Mr Blair, who is a Roman Catholic, unveiled the foundation in New York.
The Tony Blair Faith Foundation has three aims: to promote faith as a force for good, improve awareness between religions and tackle poverty and war.
Mr Blair said there was "nothing more important" than creating understanding between different faiths and cultures.
At the launch in New York, he said: "The characteristic of today's world is change. The consequence is a world opening up and becoming inter-dependent.
"The conclusion is that we make sense of this inter-dependence through peaceful co-existence and working together to resolve common challenges.
"We must be global citizens as well as citizens of our country," he told the audience of academics, media and business and religious leaders.

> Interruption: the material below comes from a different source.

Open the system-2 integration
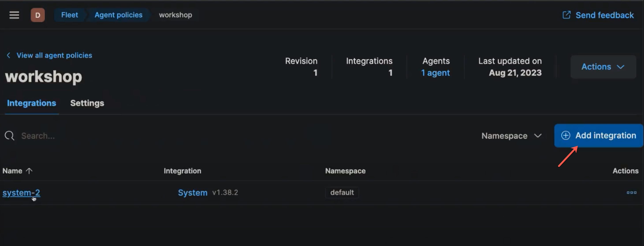 point(21,192)
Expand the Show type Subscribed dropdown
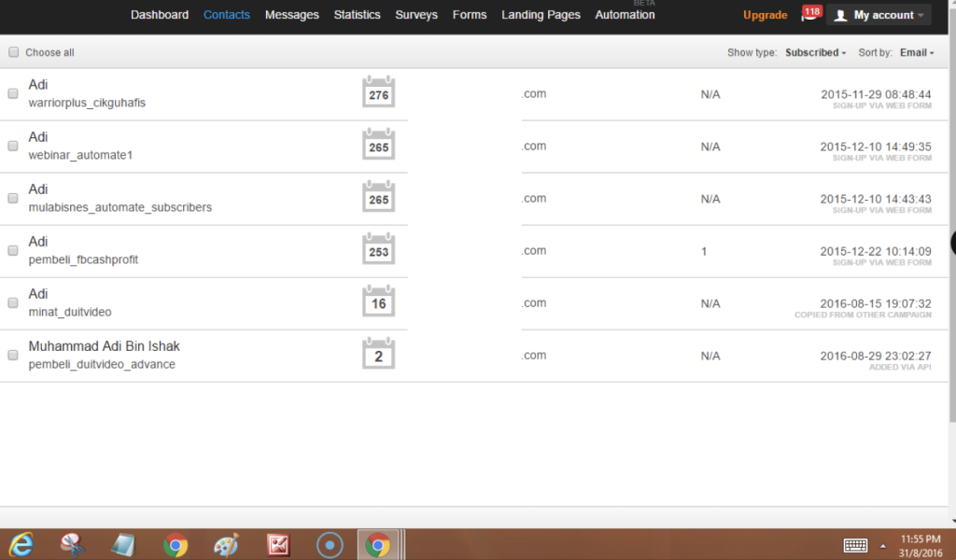 click(x=815, y=52)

Though there is much focus, understandably, on extremism associated with the perversion of the proper faith of Islam, there are elements of extremism in every major faith
Tony Blair, former UK prime minister
"Idealism becomes the new realism."
He went on to cite a poll which showed the percentage of people in most Muslim countries who said religion was an important part of their lives is in the high 80s and 90s, while in the United States it is about 70% and in Europe under 40%.
One of the goals of the foundation was to counter extremism in all six leading religions, he said.

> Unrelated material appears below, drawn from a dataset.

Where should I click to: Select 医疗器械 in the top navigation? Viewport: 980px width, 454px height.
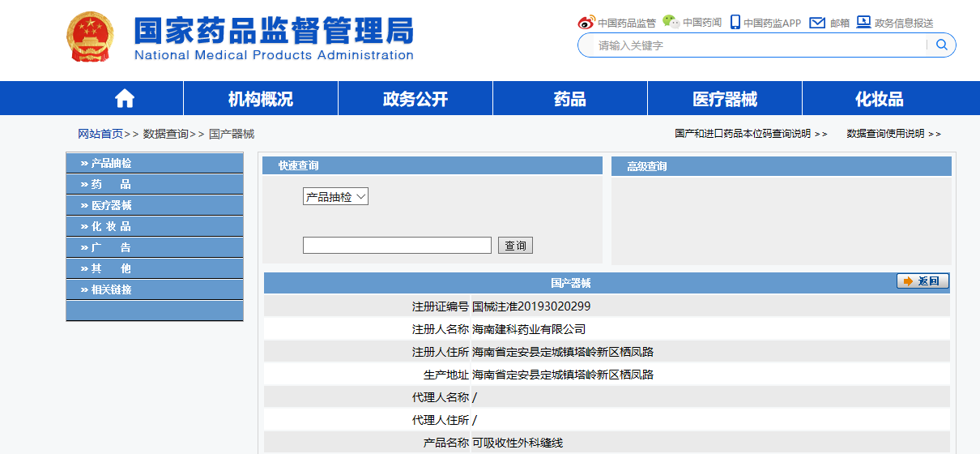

"Though there is much focus, understandably, on extremism associated with the perversion of the proper faith of Islam, there are elements of extremism in every major faith," he said.

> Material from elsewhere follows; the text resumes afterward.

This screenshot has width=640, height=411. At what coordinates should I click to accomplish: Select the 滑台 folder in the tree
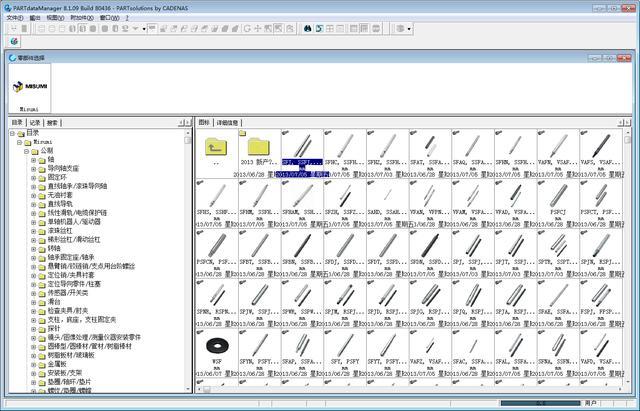(54, 300)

Tony Blair on his foundation's aims
Former US president Bill Clinton took time out of his wife's campaign to become the Democrat presidential candidate to attend the launch, at the headquarters of media group Time Warner.
He described Mr Blair as "a good man as well as a great leader", saying "his own religious faith is genuine, deep and shapes his life".
In an earlier interview with Time magazine, Mr Blair, who is now a peace envoy to the Middle East, said the foundation was "how I want to spend the rest of my life".
The vocation is something the former prime minister has been considering for some time.
But Mr Blair said while in office he feared being branded a "nutter" if he talked about his religious views.